Big Note in Theory: Rs.500 is aam admi’s essential

With regard to demonetisation of Rs.500, I assume there was no comprehension of its usage. With rising cost of living and inflation, Rs.500 has become a ‘common’ note that is being frequently used, exchanged and converted into small change. However, policy makers probably missed the extent of its usage and reach. Recently, in a meeting on demonetisation, a regional party leader declared that their long standing demand was to ban ‘big’ notes. He went on to explain that ‘big’ note facilitates black money holders to stash away more and more easily. I asked him what is the definition of a ‘big’ note, and did they notice that Rs.500 note lost its ‘bigness’ as it became common.
On the other hand, apart from Rs.500 and 1,000 notes, India does not have any other ‘big’ notes. An essential qualification of a ‘big’ note is to reduce the volumes of cash into smaller packs. As corruption forms and levels increased, black money flow multiplied, rich people were still stuck with Rs.500 and Rs.1,000 notes. In the absence of higher denomination notes, both the black markets and with inflation, common people have been using and continuing to use Rs.500 note. This was not the case in the earlier years.
In the past, when you wanted Rs.500 notes to replace a stack of Rs.100 notes, bank cashiers used to snigger, and it required all your skills and influence to get such a wad. In the last few years, in not more than 5 to 6 years, slowly and steadily Rs.500 became a normal note, in the pockets of common people. Depth of its usage has not been assessed by the Prime Minister, nor his advisors.
Even people, knowledgeable and angry at the growth of black money, do not acknowledge that Rs.500 note is longer ‘big’. Secondly, Rs.500 became a normal note for all transactions of higher volume, between traders, traders and producers, and consumers. Agricultural produce is procured by traders, at agricultural markets, and beyond, through direct cash transactions. Fruit, vegetable and grain farmers insist on cash payments, at a cost, primarily to avoid multiple trips on payments, and also they require cash for their needs and next crop season investments. Traders also find it easier, since it helps them to avoid tax payments. No one wants a paper trail. Even government procurement agencies had to pay on the spot.

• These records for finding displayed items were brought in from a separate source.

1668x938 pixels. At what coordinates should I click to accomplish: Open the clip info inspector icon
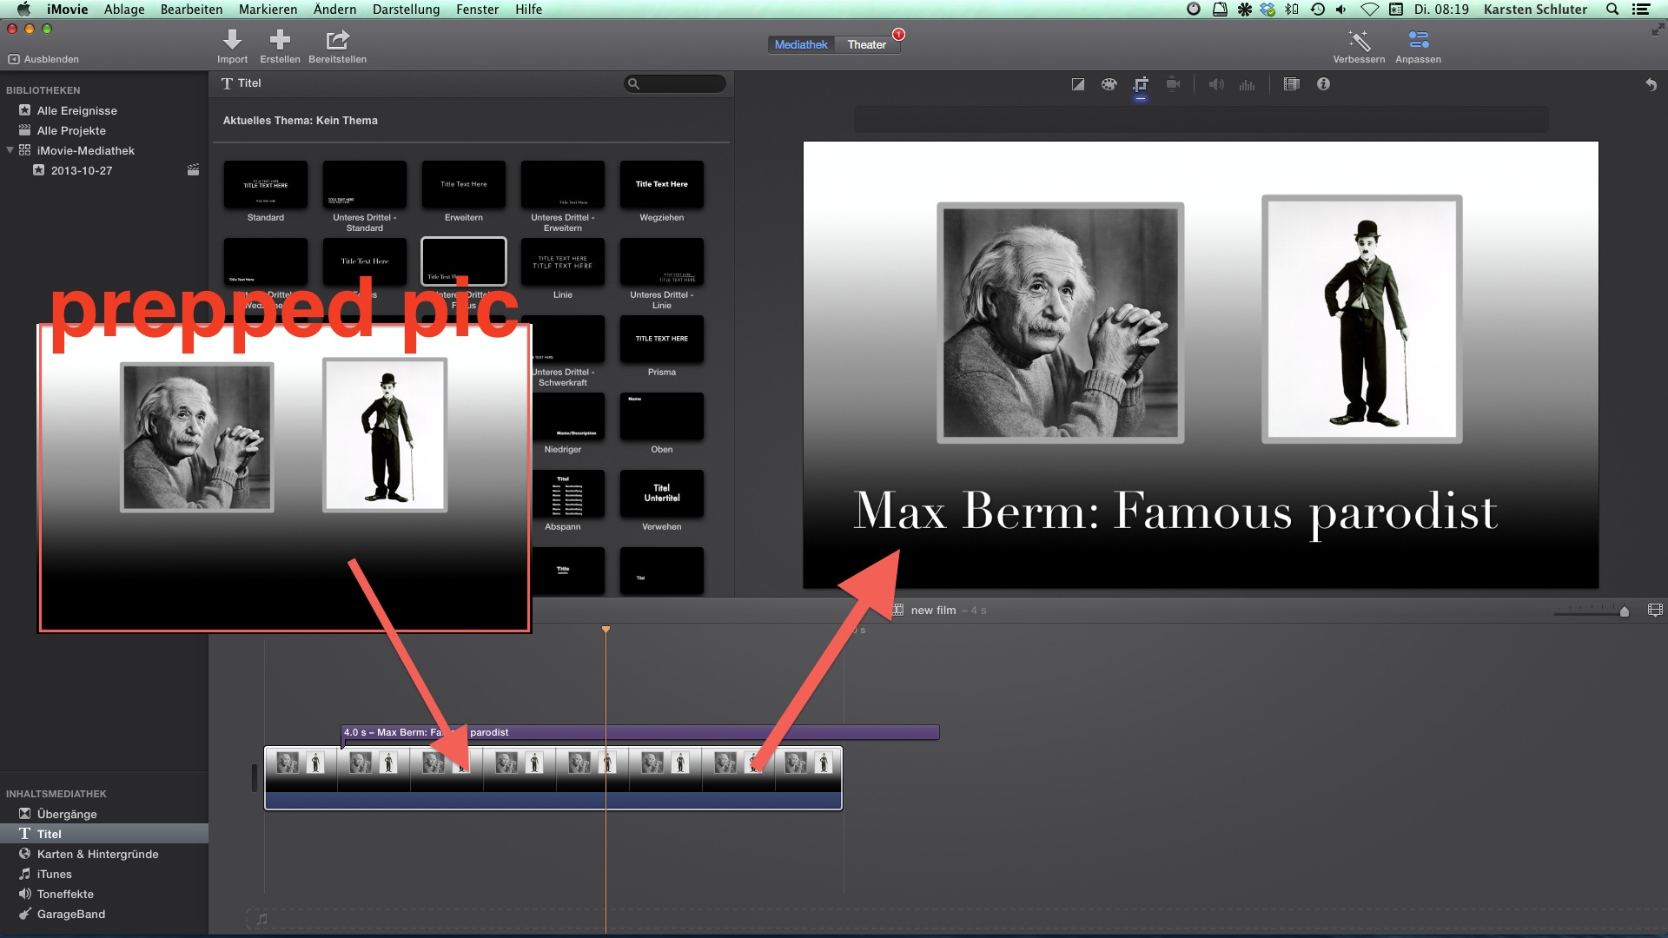pos(1323,84)
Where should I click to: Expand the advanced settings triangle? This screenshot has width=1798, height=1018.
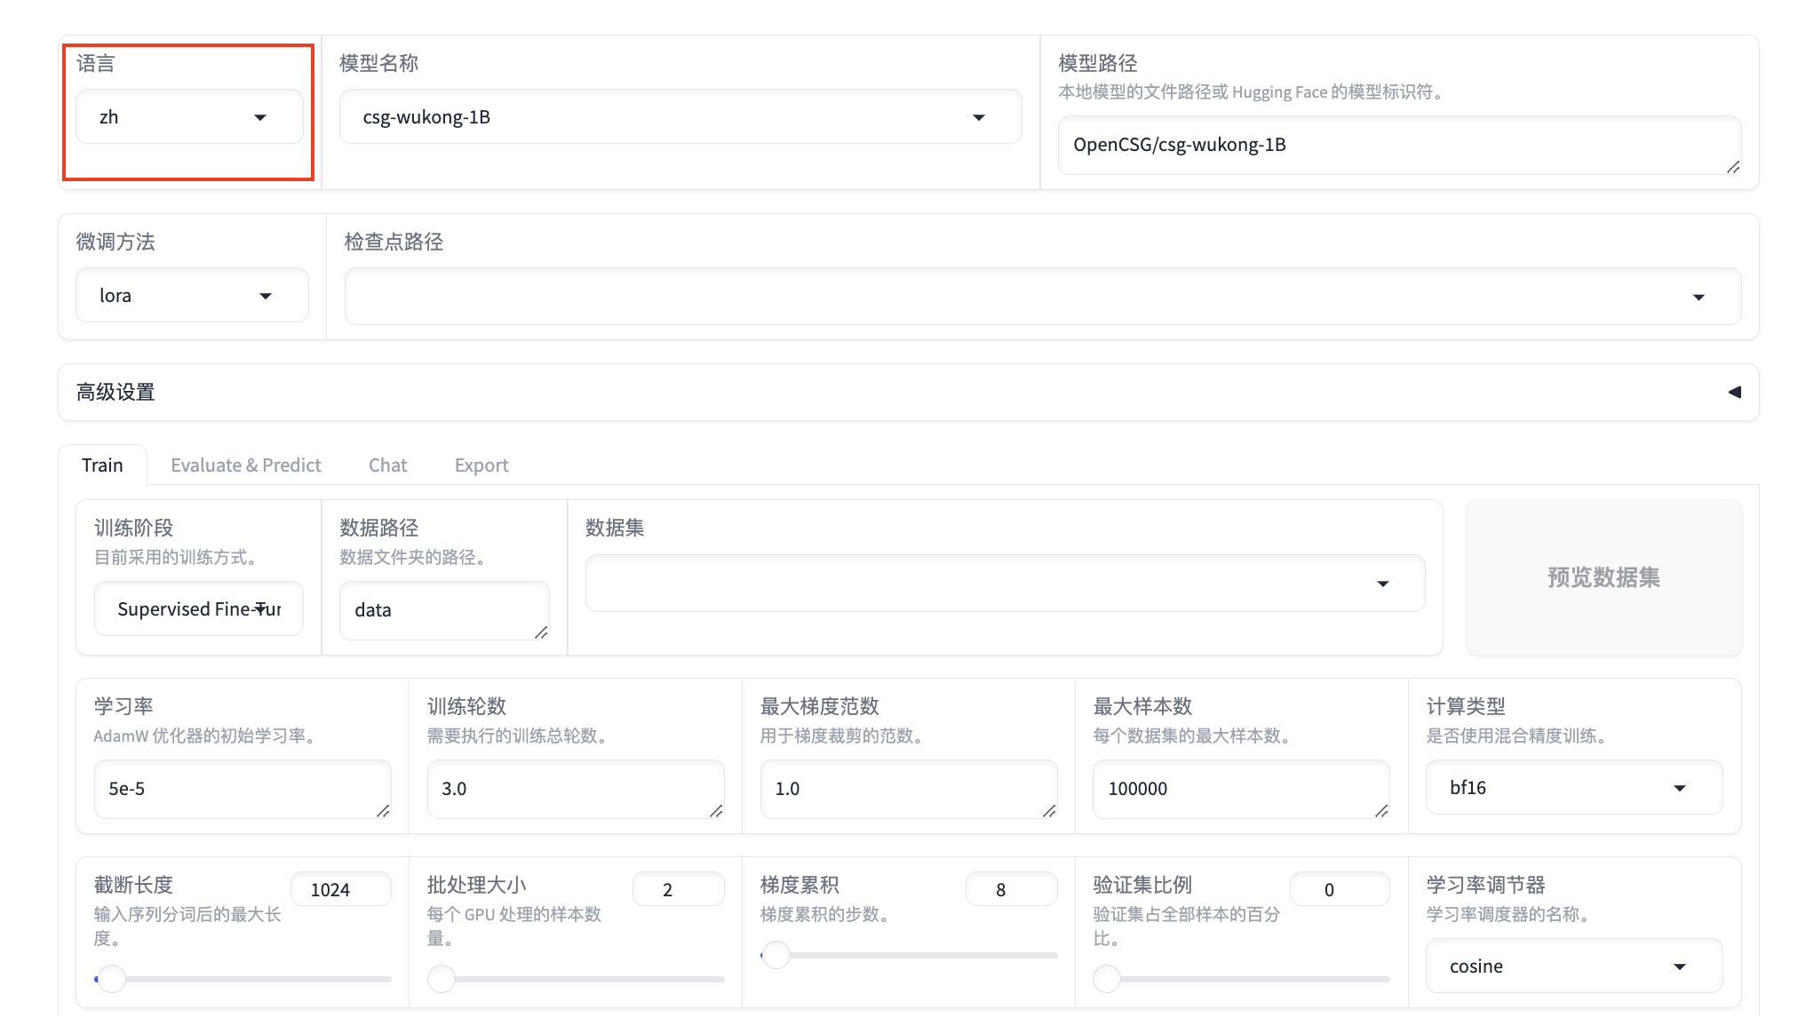1733,392
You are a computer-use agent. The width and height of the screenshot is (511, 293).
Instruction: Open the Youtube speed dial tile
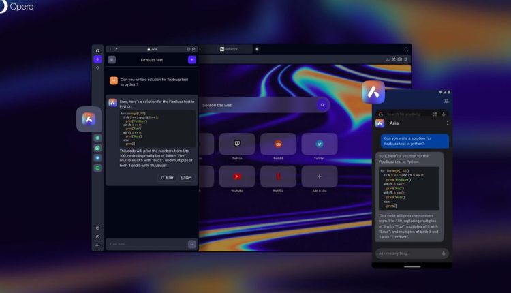[237, 176]
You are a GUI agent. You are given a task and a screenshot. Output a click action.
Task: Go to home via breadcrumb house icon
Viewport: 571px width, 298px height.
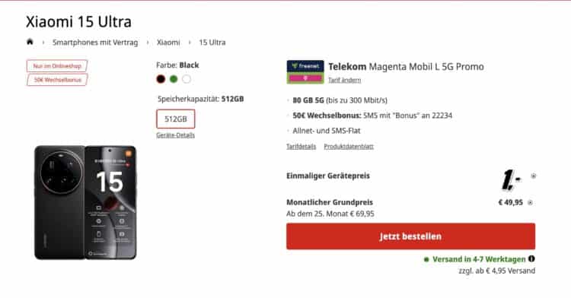click(x=30, y=42)
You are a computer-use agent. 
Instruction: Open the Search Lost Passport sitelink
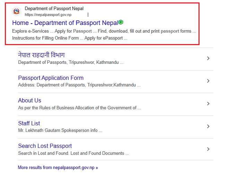coord(45,146)
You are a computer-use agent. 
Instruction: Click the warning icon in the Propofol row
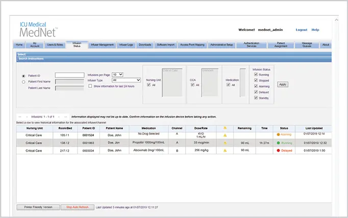[226, 143]
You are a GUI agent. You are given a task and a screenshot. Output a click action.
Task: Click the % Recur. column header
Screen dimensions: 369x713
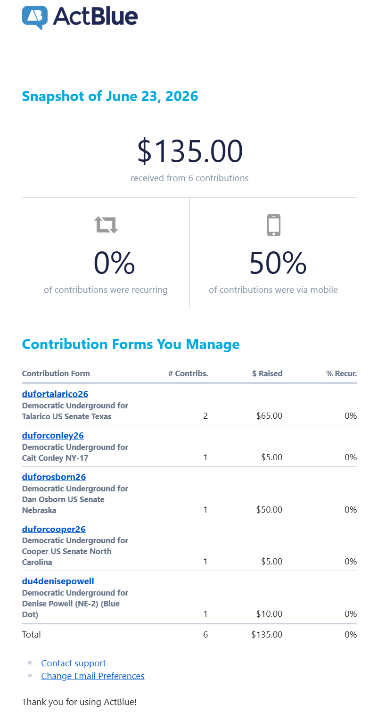[341, 373]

According to the data available with the RBI, the number of Rs 500 notes in circulation increased from 1,141 crore pieces between 2014 and 2016, a whopping 38 percent increase over two years. Similarly, the number of Rs 1,000 notes rose 24.5 percent from 508 crore to 633 crore pieces during the period. Both the denominations together witnessed a jump of 33.6 percent over the two-year period. This increase could be explained by more and more ‘cash hoarding’ and/or usage.


Meanwhile, share of Rs 500 notes as a percent of total currency notes in circulation increased during the period from 14.7 percent to 17.4 percent. The corresponding figures for Rs 1,000 stood at 6.6 percent as of 31 March, 2014 and 7 percent as of 31 March 2016. In value terms, Rs 500 and Rs 1000 notes together account for Rs 14.2 lakh crore, which is 86.4 percent of the total as of 31 March, 2016. This is an increase from Rs 10.8 lakh crore (84.1 percent) in fiscal 2014.


According to the RBI press conference on 8th November, 2016, there are 16.5 billion ‘500-rupee’ notes and 6.7 billion ‘1000-rupee’ notes in circulation.


All these statistics substantiate the point that Rs.500 note is a norm, and has lost its ‘big’ note status as defined by the lobby that wants to control black money through currency demonetisation. Prime Minister was probably not advised on this, and has ended up putting common people into difficulties, by his bold initiative. His announcement should have been preceded by a preparation on increasing the circulation of Rs.100 notes, equivalent to the volumes and value of Rs.500 and Rs.1,000 notes. Prime Minister should have timed it better by being conscious of agricultural season. He was probably conscious of salaries and hence 8th day of the month was chosen.